* **WHAT IS NEEDED**:
Only one stretch of the data below is wanted: the lines starting at the one with "Task: Click the Command key shortcut icon" and ending at the one with "Viewport: 540px width, 288px height.", both included, given again exactly.

* **SUPPLIED INFORMATION**:
____

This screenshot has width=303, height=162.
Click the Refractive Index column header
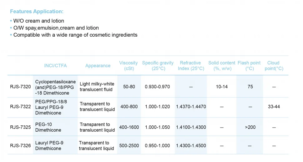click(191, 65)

____

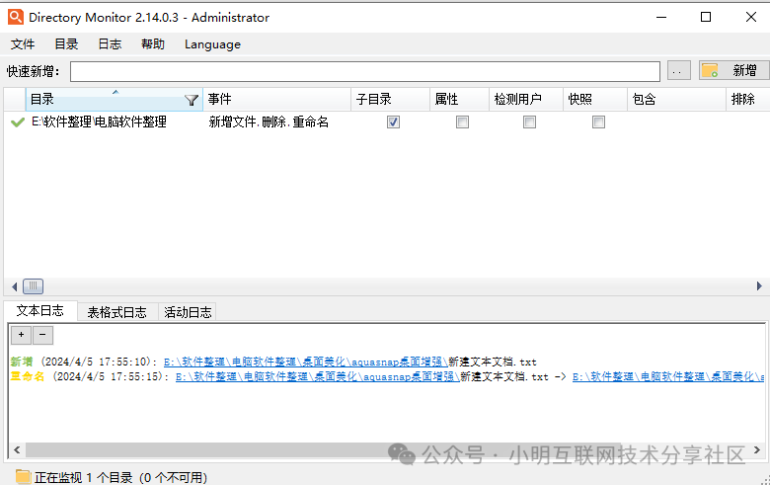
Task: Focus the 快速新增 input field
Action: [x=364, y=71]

____

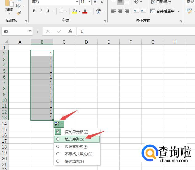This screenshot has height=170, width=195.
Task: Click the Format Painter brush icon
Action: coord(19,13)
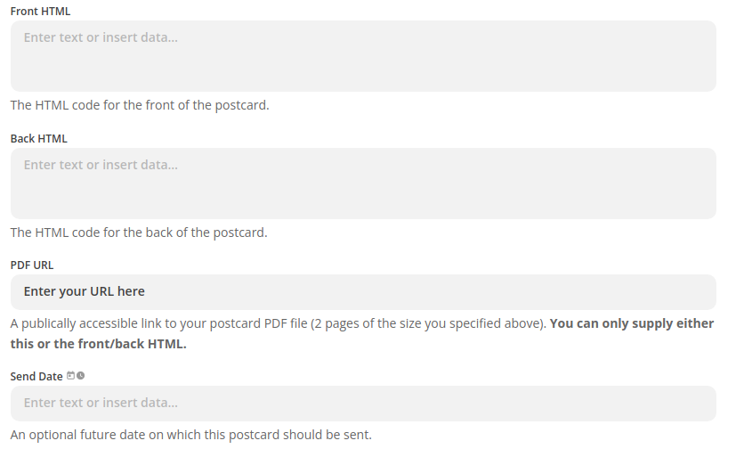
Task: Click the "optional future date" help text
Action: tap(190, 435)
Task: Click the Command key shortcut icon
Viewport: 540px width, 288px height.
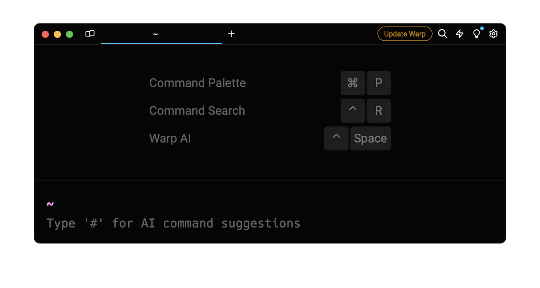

____

* **RESPONSE TO THE EXERCISE**:
Task: Click the Command key shortcut icon
Viewport: 540px width, 288px height.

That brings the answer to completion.